===== Information given =====
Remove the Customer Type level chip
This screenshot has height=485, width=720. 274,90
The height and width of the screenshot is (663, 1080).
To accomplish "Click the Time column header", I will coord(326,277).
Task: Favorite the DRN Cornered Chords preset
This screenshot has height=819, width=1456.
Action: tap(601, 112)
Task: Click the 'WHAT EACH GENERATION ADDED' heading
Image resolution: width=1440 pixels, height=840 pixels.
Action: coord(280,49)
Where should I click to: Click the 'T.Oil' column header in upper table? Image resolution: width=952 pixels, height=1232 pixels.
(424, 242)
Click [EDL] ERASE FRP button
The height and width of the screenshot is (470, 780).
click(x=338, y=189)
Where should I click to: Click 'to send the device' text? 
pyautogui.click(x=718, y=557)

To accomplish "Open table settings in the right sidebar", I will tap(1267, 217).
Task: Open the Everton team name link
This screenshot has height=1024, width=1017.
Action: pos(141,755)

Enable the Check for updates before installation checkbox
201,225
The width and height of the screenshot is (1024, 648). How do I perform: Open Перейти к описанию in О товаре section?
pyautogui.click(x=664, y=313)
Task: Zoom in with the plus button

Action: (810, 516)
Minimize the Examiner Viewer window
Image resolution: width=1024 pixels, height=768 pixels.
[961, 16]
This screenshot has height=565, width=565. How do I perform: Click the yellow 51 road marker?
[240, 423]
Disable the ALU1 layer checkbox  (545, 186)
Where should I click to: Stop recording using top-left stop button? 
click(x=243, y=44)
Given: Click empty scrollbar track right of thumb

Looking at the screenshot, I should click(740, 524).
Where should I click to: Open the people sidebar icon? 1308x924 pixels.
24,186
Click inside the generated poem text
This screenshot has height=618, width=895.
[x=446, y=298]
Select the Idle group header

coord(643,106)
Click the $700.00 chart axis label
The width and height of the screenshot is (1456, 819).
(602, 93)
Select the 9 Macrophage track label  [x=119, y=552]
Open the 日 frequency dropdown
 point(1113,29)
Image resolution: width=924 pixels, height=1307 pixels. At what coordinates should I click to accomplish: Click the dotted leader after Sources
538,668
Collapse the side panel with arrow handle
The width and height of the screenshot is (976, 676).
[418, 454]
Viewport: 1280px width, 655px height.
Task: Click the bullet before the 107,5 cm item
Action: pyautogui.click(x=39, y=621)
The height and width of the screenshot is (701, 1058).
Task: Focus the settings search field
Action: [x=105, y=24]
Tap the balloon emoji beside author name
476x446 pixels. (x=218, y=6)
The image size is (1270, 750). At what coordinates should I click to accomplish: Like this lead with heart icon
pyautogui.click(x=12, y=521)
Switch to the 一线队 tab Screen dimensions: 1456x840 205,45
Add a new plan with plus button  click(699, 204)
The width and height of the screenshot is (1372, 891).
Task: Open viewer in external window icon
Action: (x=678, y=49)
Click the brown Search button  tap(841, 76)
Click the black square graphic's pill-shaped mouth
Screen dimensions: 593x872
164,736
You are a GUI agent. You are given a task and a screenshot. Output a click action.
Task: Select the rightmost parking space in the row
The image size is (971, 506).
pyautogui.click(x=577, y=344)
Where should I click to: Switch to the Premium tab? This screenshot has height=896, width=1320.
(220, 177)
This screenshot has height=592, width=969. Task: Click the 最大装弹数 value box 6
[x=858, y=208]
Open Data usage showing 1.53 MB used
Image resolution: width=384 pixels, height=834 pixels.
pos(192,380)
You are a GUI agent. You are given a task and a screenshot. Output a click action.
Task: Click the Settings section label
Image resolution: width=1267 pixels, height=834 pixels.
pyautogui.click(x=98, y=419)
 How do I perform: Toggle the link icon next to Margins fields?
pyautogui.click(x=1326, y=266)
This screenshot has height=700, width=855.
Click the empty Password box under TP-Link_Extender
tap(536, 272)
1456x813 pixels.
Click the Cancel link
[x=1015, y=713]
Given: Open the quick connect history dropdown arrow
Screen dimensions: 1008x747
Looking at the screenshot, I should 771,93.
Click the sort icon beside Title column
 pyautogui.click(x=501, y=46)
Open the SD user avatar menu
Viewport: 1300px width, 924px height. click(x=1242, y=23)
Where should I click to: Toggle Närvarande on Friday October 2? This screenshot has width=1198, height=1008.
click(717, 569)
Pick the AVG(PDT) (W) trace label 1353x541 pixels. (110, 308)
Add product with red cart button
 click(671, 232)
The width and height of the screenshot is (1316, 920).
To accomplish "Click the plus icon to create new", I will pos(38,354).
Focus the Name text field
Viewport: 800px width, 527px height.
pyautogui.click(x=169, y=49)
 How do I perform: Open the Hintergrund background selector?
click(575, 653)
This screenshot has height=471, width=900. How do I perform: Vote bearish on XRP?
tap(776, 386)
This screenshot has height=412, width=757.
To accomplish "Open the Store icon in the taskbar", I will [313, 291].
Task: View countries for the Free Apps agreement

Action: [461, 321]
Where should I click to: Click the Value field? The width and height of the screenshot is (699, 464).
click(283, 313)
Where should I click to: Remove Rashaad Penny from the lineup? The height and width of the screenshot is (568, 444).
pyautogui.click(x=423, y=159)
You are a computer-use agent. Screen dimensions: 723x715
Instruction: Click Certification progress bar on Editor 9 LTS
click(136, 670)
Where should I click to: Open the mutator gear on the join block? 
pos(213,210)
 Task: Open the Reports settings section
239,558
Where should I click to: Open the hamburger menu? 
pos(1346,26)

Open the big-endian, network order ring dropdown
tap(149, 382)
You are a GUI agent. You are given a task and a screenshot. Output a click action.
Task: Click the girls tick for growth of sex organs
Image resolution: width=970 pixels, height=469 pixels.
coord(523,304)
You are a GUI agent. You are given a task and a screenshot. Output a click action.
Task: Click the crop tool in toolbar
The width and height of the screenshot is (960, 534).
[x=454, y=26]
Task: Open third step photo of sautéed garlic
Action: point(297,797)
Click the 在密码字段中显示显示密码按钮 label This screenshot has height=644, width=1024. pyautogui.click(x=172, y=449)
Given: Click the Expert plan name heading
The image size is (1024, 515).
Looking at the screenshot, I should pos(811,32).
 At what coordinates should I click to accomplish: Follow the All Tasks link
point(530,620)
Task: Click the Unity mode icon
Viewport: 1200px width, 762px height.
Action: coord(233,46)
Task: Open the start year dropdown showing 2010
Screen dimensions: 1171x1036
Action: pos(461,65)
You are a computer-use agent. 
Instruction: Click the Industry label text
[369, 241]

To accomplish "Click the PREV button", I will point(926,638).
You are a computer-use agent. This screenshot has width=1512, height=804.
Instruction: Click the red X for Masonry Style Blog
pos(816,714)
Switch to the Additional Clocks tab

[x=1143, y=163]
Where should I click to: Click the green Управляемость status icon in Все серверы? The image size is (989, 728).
=====
What is asked => Reproduce the entire listing above verbatim, from its first line through its last.

Finished answer =>
Remove the Customer Type level chip
This screenshot has height=485, width=720. 274,90
The height and width of the screenshot is (663, 1080).
To accomplish "Click the Time column header", I will coord(326,277).
Task: Favorite the DRN Cornered Chords preset
This screenshot has height=819, width=1456.
Action: tap(601, 112)
Task: Click the 'WHAT EACH GENERATION ADDED' heading
Image resolution: width=1440 pixels, height=840 pixels.
Action: coord(280,49)
Where should I click to: Click the 'T.Oil' column header in upper table? Image resolution: width=952 pixels, height=1232 pixels.
(424, 242)
Click [EDL] ERASE FRP button
The height and width of the screenshot is (470, 780).
click(x=338, y=189)
Where should I click to: Click 'to send the device' text? 
pyautogui.click(x=718, y=557)

To accomplish "Open table settings in the right sidebar", I will tap(1267, 217).
Task: Open the Everton team name link
This screenshot has height=1024, width=1017.
Action: pos(141,755)

Enable the Check for updates before installation checkbox
201,225
The width and height of the screenshot is (1024, 648). How do I perform: Open Перейти к описанию in О товаре section?
pyautogui.click(x=664, y=313)
Task: Zoom in with the plus button

Action: (810, 516)
Minimize the Examiner Viewer window
Image resolution: width=1024 pixels, height=768 pixels.
[961, 16]
This screenshot has height=565, width=565. How do I perform: Click the yellow 51 road marker?
[240, 423]
Disable the ALU1 layer checkbox  (545, 186)
Where should I click to: Stop recording using top-left stop button? 
click(x=243, y=44)
Given: Click empty scrollbar track right of thumb

Looking at the screenshot, I should click(740, 524).
Where should I click to: Open the people sidebar icon? 1308x924 pixels.
24,186
Click inside the generated poem text
This screenshot has height=618, width=895.
[x=446, y=298]
Select the Idle group header

coord(643,106)
Click the $700.00 chart axis label
The width and height of the screenshot is (1456, 819).
(602, 93)
Select the 9 Macrophage track label  [x=119, y=552]
Open the 日 frequency dropdown
 point(1113,29)
Image resolution: width=924 pixels, height=1307 pixels. At what coordinates should I click to accomplish: Click the dotted leader after Sources
538,668
Collapse the side panel with arrow handle
The width and height of the screenshot is (976, 676).
[418, 454]
Viewport: 1280px width, 655px height.
Task: Click the bullet before the 107,5 cm item
Action: pyautogui.click(x=39, y=621)
The height and width of the screenshot is (701, 1058).
Task: Focus the settings search field
Action: [x=105, y=24]
Tap the balloon emoji beside author name
476x446 pixels. (x=218, y=6)
The image size is (1270, 750). At what coordinates should I click to accomplish: Like this lead with heart icon
pyautogui.click(x=12, y=521)
Switch to the 一线队 tab Screen dimensions: 1456x840 205,45
Add a new plan with plus button  click(699, 204)
The width and height of the screenshot is (1372, 891).
Task: Open viewer in external window icon
Action: (x=678, y=49)
Click the brown Search button  tap(841, 76)
Click the black square graphic's pill-shaped mouth
Screen dimensions: 593x872
164,736
You are a GUI agent. You are given a task and a screenshot. Output a click action.
Task: Select the rightmost parking space in the row
The image size is (971, 506).
pyautogui.click(x=577, y=344)
Where should I click to: Switch to the Premium tab? This screenshot has height=896, width=1320.
(220, 177)
This screenshot has height=592, width=969. Task: Click the 最大装弹数 value box 6
[x=858, y=208]
Open Data usage showing 1.53 MB used
Image resolution: width=384 pixels, height=834 pixels.
pos(192,380)
You are a GUI agent. You are given a task and a screenshot. Output a click action.
Task: Click the Settings section label
Image resolution: width=1267 pixels, height=834 pixels.
pyautogui.click(x=98, y=419)
 How do I perform: Toggle the link icon next to Margins fields?
pyautogui.click(x=1326, y=266)
This screenshot has height=700, width=855.
Click the empty Password box under TP-Link_Extender
tap(536, 272)
1456x813 pixels.
Click the Cancel link
[x=1015, y=713]
Given: Open the quick connect history dropdown arrow
Screen dimensions: 1008x747
Looking at the screenshot, I should 771,93.
Click the sort icon beside Title column
 pyautogui.click(x=501, y=46)
Open the SD user avatar menu
Viewport: 1300px width, 924px height. click(x=1242, y=23)
Where should I click to: Toggle Närvarande on Friday October 2? This screenshot has width=1198, height=1008.
click(717, 569)
Pick the AVG(PDT) (W) trace label 1353x541 pixels. (110, 308)
Add product with red cart button
 click(671, 232)
The width and height of the screenshot is (1316, 920).
To accomplish "Click the plus icon to create new", I will pos(38,354).
Focus the Name text field
Viewport: 800px width, 527px height.
pyautogui.click(x=169, y=49)
 How do I perform: Open the Hintergrund background selector?
click(575, 653)
This screenshot has height=471, width=900. How do I perform: Vote bearish on XRP?
tap(776, 386)
This screenshot has height=412, width=757.
To accomplish "Open the Store icon in the taskbar", I will [313, 291].
Task: View countries for the Free Apps agreement

Action: [461, 321]
Where should I click to: Click the Value field? The width and height of the screenshot is (699, 464).
click(283, 313)
Where should I click to: Remove Rashaad Penny from the lineup? The height and width of the screenshot is (568, 444).
pyautogui.click(x=423, y=159)
You are a computer-use agent. Screen dimensions: 723x715
Instruction: Click Certification progress bar on Editor 9 LTS
click(136, 670)
Where should I click to: Open the mutator gear on the join block? 
pos(213,210)
 Task: Open the Reports settings section
239,558
Where should I click to: Open the hamburger menu? 
pos(1346,26)

Open the big-endian, network order ring dropdown
tap(149, 382)
You are a GUI agent. You are given a task and a screenshot. Output a click action.
Task: Click the girls tick for growth of sex organs
Image resolution: width=970 pixels, height=469 pixels.
coord(523,304)
You are a GUI agent. You are given a task and a screenshot. Output a click action.
Task: Click the crop tool in toolbar
The width and height of the screenshot is (960, 534).
[x=454, y=26]
Task: Open third step photo of sautéed garlic
Action: point(297,797)
Click the 在密码字段中显示显示密码按钮 label This screenshot has height=644, width=1024. pyautogui.click(x=172, y=449)
Given: Click the Expert plan name heading
The image size is (1024, 515).
Looking at the screenshot, I should pos(811,32).
 At what coordinates should I click to accomplish: Follow the All Tasks link
point(530,620)
Task: Click the Unity mode icon
Viewport: 1200px width, 762px height.
Action: coord(233,46)
Task: Open the start year dropdown showing 2010
Screen dimensions: 1171x1036
Action: pos(461,65)
You are a computer-use agent. 
Instruction: Click the Industry label text
[369, 241]

To accomplish "Click the PREV button", I will point(926,638).
You are a computer-use agent. This screenshot has width=1512, height=804.
Instruction: Click the red X for Masonry Style Blog
pos(816,714)
Switch to the Additional Clocks tab

[x=1143, y=163]
Where should I click to: Click the green Управляемость status icon in Все серверы? The image size is (989, 728).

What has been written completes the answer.